The Food and Drug Administration on Wednesday approved Viltepso, a drug from the Japanese firm NS Pharma, for patients with a form of the rare, inherited disease Duchenne muscular dystrophy.Viltepso, or viltolarsen, is cleared to treat the roughly 8% of Duchenne patients who have a certain genetic mutation that makes them likely to respond to treatment. The drug, like other Duchenne therapies approved by the agency, isn’t supported by proof it can change the course of the disease. NS Pharma has shown only that Viltepso can help patients produce dystrophin, a crucial protein they lack.
The approval sets Viltepso against Vyondys 53, a drug developed by Sarepta Therapeutics and controversially approved last year after an earlier FDA rejection. NS Pharma’s drug appears to help patients produce more dystrophin than does Sarepta’s, although directly comparing results across trials can be misleading.
The FDA’s approval of Viltepso would have been much more surprising four years ago.
But in 2016 the agency set a precedent by clearing Sarepta’s Exondys 51 based on three tiny studies involving some two dozen patients. Results were equivocal, suggesting treatment helped participants produce about 1% of normal dystrophin levels.

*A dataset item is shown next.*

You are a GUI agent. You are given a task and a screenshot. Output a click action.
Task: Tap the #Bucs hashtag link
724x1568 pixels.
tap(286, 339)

The decision was highly controversial, coming after a tense advisory panel meeting and an internal dispute among FDA staff, some of whom left the agency afterwards. Officials were forced to weigh the impassioned pleas of a desperate patient community against data that didn’t clearly show the drug would help.
Sarepta went back to the FDA last year with a similar drug, Vyondys 53, which is also an infusible, “exon-skipping” medicine for a targeted group of Duchenne patients. Approval was again dramatic, with Sarepta successfully appealing an initial rejection to senior agency officials.
For both drugs, Sarepta is required to run confirmatory trials to prove Exondys 51 and Vyondys 53 actually improve patient’s lives. The company doesn’t yet have that evidence; those studies are recruiting patients and are expected to deliver results within the next few years.
But their conditional approvals set the stage for Wednesday’s decision on Viltepso. Like Sarepta, NS Pharma must prove a functional benefit in a confirmatory study of its own.
Currently, the best information doctors and insurers can use to determine each drugs’ worth is how much dystrophin treated patients make.
Patients on Vyondys 53 produced, on average, 1.02% of normal dystrophin levels after 48 weeks of treatment, compared to 0.1% at the start of the study that led to its approval, according to the drug’s label.
Results from a 16-patient study of Viltepso, published recently in JAMA Neurology, showed dystrophin levels rose from an average of 0.6% at baseline to 5.9% of normal after 25 weeks.
In a statement to BioPharma Dive, a Sarepta spokesperson noted the higher baseline dystrophin production among patients in NS Pharma’s trial. Measured from baseline to study end, the spokesperson said, Viltepso and Vyondys treatment resulted in a similar fold change, by about 10 times.
NS Pharma priced Viltepso at a slight discount to Vyondys 53. List prices for both are based on a patient’s weight. Viltepso costs just over $733,000 per year for patients weighing 30 kilograms, or about 66 pounds, according to a spokesperson. Vyondys 53, by comparison, would cost about $748,000 per year for a patient of the same wieight.
As with Vyondys 53, the drug’s label includes a warning for potential kidney problems based on animal tests — one of the reasons the agency first rejected Sarepta’s drug. Those side effects weren’t seen in human tests, however.
The most common adverse events were cough, fever and upper respiratory tract infection.